El boxeador de Villa Mercedes tiene 19 años y es una de las máximas promesas que tiene el deporte de los puños de la provincia.

En guardia. Un parate del entrenamiento.

Tiene 19 años y pesa 59 kilos. Es chiquito. Es un pibe de barrio que la luchó siempre. Es agradecido. Fabricio Bea, a fuerza de golpes, se ganó un lugar en el mundo pugilístico. Tiene hambre de gloria, y ése es el plus extra que posee ante sus adversarios.

Cuando tenía 14 años, su abuelo Oscar le preguntó por qué no probaba con el boxeo. Fabricio lo miró sorprendido. Pero un día pasó cerquita del gimnasio de Lucas Villegas, se acercó, miró de reojo, le gustó. Al otro día le preguntó al profe si podía empezar. Así fueron sus comienzos.

Nadie le regaló nada. Todo le costó mucho, es por eso que trabaja duro en cada entrenamiento para llegar bien a cada pelea.

Está en pareja con Tamara. Fruto de ese amor nació Sair Agustín, que tiene un año y dos meses. Viven en la casa de la mamá de Fabri, que trabaja en una carnicería para ayudar a su hijo, para que pueda estar más tiempo en el gimnasio y concretar su sueño de boxeador profesional. Pero el “Turbo” también se las arregla para hacer changas. “De lo que venga”, dice, “me doy maña; lo importante es colaborar en la casa para que no falte nada”.
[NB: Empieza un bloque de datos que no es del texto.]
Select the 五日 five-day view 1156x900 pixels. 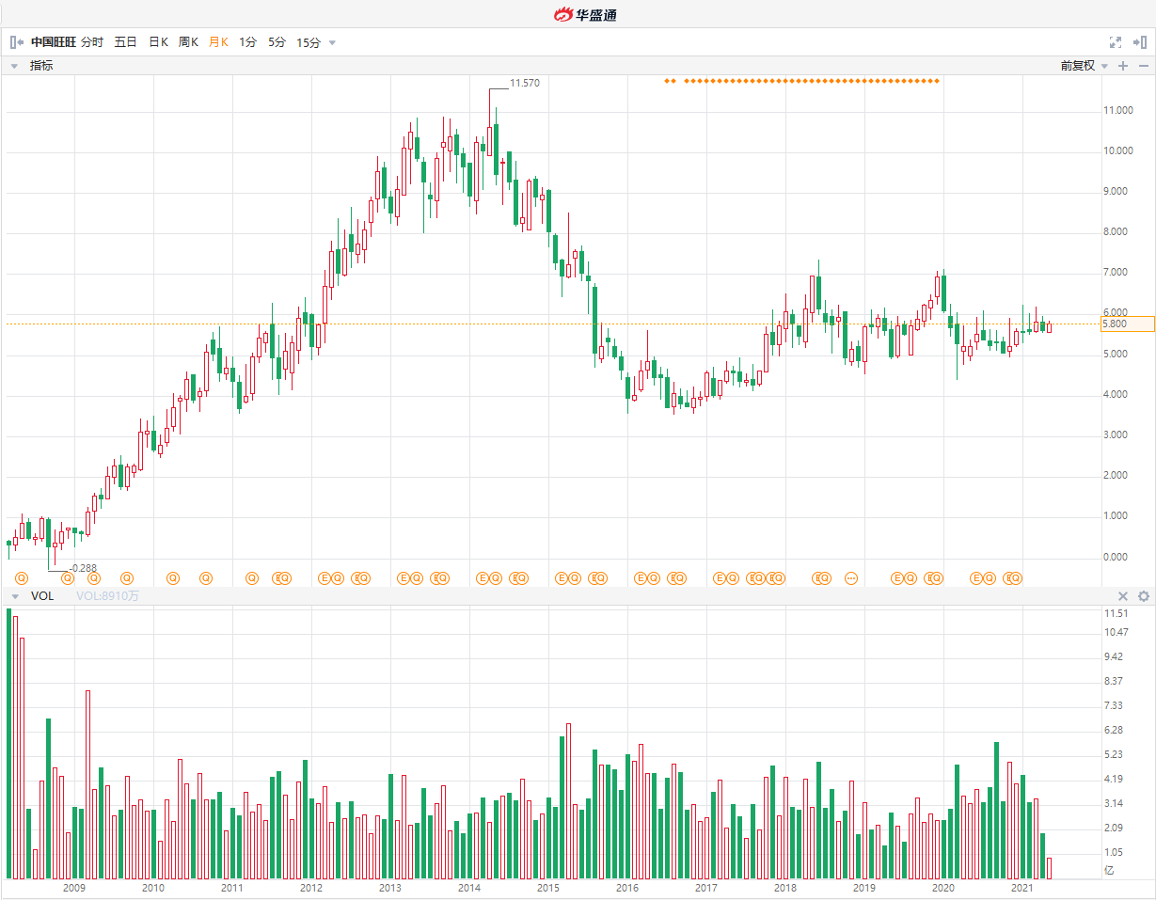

Fabricio sobre las cuerdas, en pleno festejo.

A pesar de su corta edad, piensa como un hombre maduro. Será que de niño la pasó difícil, y esto lo llevó a crecer más rápido de la cuenta. “Miro a mi hijo y me inspira mucho amor”, dice Fabri, con la misma seguridad que encara cada combate.
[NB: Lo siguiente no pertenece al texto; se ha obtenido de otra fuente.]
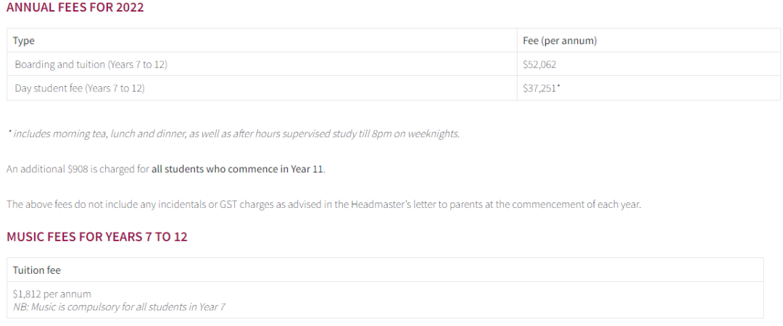Click the 'all students who commence in Year 11' link

[238, 169]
Su ídolo es el “Chino” Maidana, pero su estilo es más parecido al de Brian Castaño. Sus golpes dejan marcas en el rival. A pesar de su corta carrera como profesional –tiene 5 peleas, 4 ganadas por nocaut y una empatada-, es dueño de una gran virtud: pega muy duro y con las dos manos. En este deporte de golpear y no dejarse golpear, el “Turbo” no es el típico noqueador: también boxea.

Habla tranquilo. Pausado. Piensa cada respuesta. De la misma manera que estudia a sus adversarios, se detiene un instante antes de contestar. Se le iluminan los ojos cuando habla de su hijo Sair Agustín. Su señora Tamara lo observa y muestra una sonrisa cómplice. En la casa se respira amor.

Tiene la facha de un pibe despreocupado. Pantalón de gimnasia, cabello corto, tatuaje, sonrisa inminente. Así es de entrecasa, pero en el ring los rivales le temen.  No sabe dónde lo encontrará el destino. Cuándo será su próxima pelea. Le bastará con la compañía de su familia, vaya adonde vaya. Pelee con quien pelee.